Różnią się one od tych obszarów, które są szczególnie aktywne podczas jazdy na rowerze. Jednak mózg w obydwu przypadkach jest aktywny wykonując niezliczoną ilość operacji. Mózg cały czas zawiaduje np. pracą układu krwionośnego, trawiennego itd. W związku z tym nie ma czegoś takiego, jak "ukryty potencjał" mózgu, który można nagle obudzić i wykorzystać, wbrew temu co twierdzi wielu szarlatanów i naciągaczy oferujących rozmaite techniki.
Zjedzenie słodyczy powoduje nagły zastrzyk energii
Według nauki nie istnieje coś takiego, jak określany po angielsku "sugar high" czyli "cukrowy haj" po zjedzeniu czegoś słodkiego. Ten mit istnieje od lat 70. kiedy to opublikowano pierwsze informacje na temat tego, że dzieci, które zjedzą słodycze, stają się w chwilę potem nadpobudliwe. Dopiero w latach 90. przeprowadzono rzetelne badania naukowe, które obalił ten mit, co nie sprawiło jednak, że ludzie przestali w niego wierzyć.

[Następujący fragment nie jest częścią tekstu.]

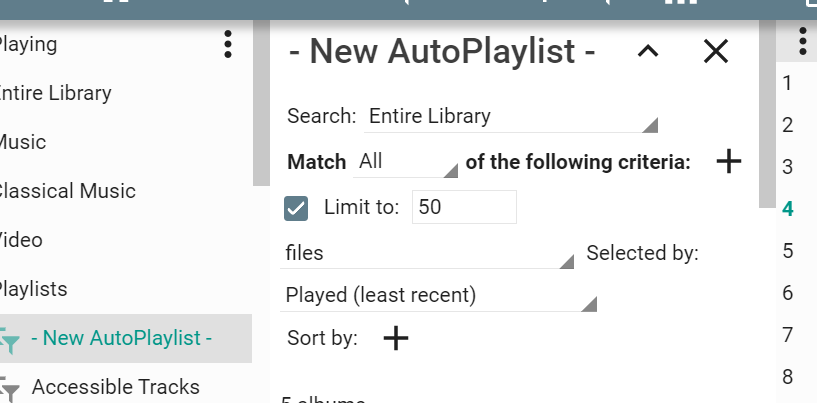Click the New AutoPlaylist filter icon in sidebar

(x=11, y=340)
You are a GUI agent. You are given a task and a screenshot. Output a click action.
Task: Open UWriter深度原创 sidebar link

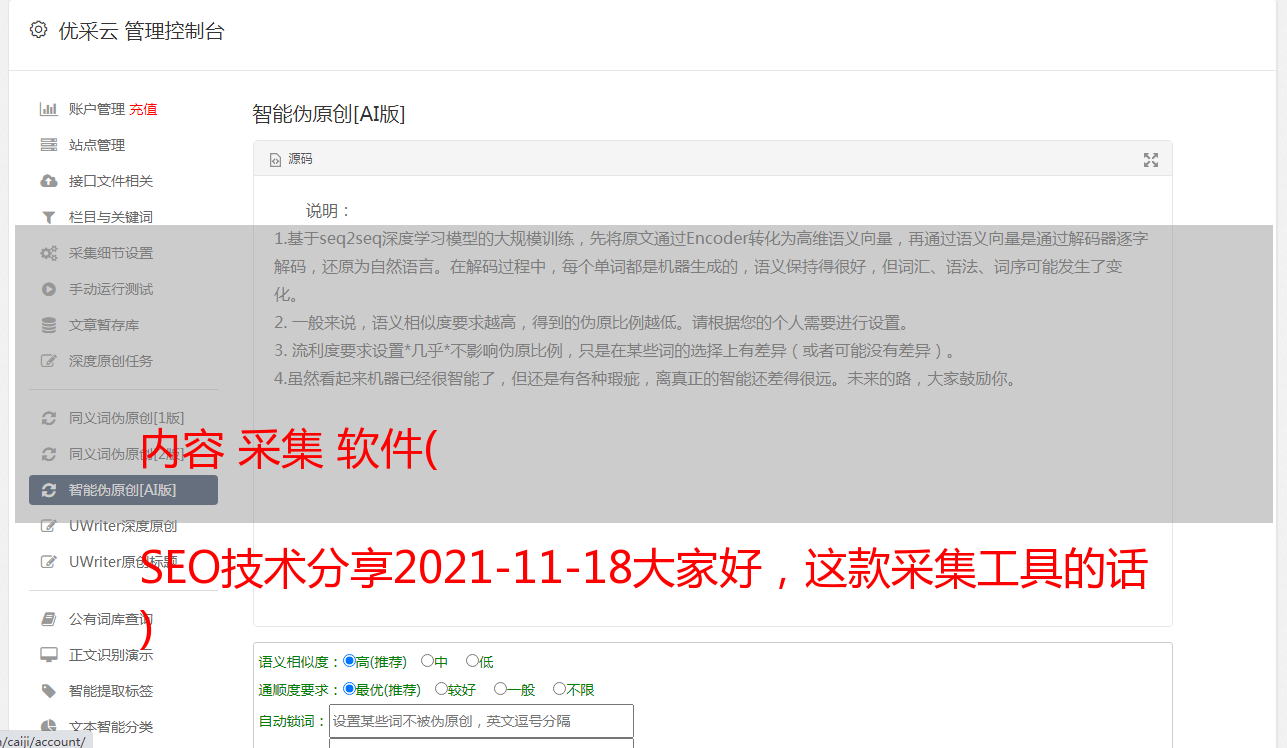pos(123,526)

Szacuje się, że wiara w to, że dzieci nagle stają się rozbrykane po zjedzeniu słodyczy wzięła się najprawdopodobniej stąd, że dzieci generalnie są bardziej aktywne od dorosłych. Poza tym przypuszcza się, że utrwalenie mitu w latach 70. wzięło się z faktu, iż dzieci często jadły większe ilości słodkich produktów na przyjęciach, wśród swoich rówieśników co sprzyjało większej aktywności i zabawie.
Cukier uzależnia
Skoro jesteśmy już przy jedzeniu słodyczy, warto rozprawić się z jeszcze jednym mitem dotyczącym cukru. Nie jest on może tak rozpowszechniony jak poprzedni, ale każda nieprawda zasługuje na obalenie. W książce "Fat Chance" z 2009 roku jej autor, dr Robert Lustig, zaproponował tezę, że cukier stymuluje układ nagrody w mózgu w taki sam sposób, jak tytoń, alkohol, kokaina, a nawet heroina. Wysnuł z tego wniosek, że cukier musi być równie uzależniający, co wymienione substancje.
Jak wykazały badania i neuroobrazowanie mózgu nie ma żadnych, wyraźnych oznak uzależnienia związanych ze spożywaniem cukru.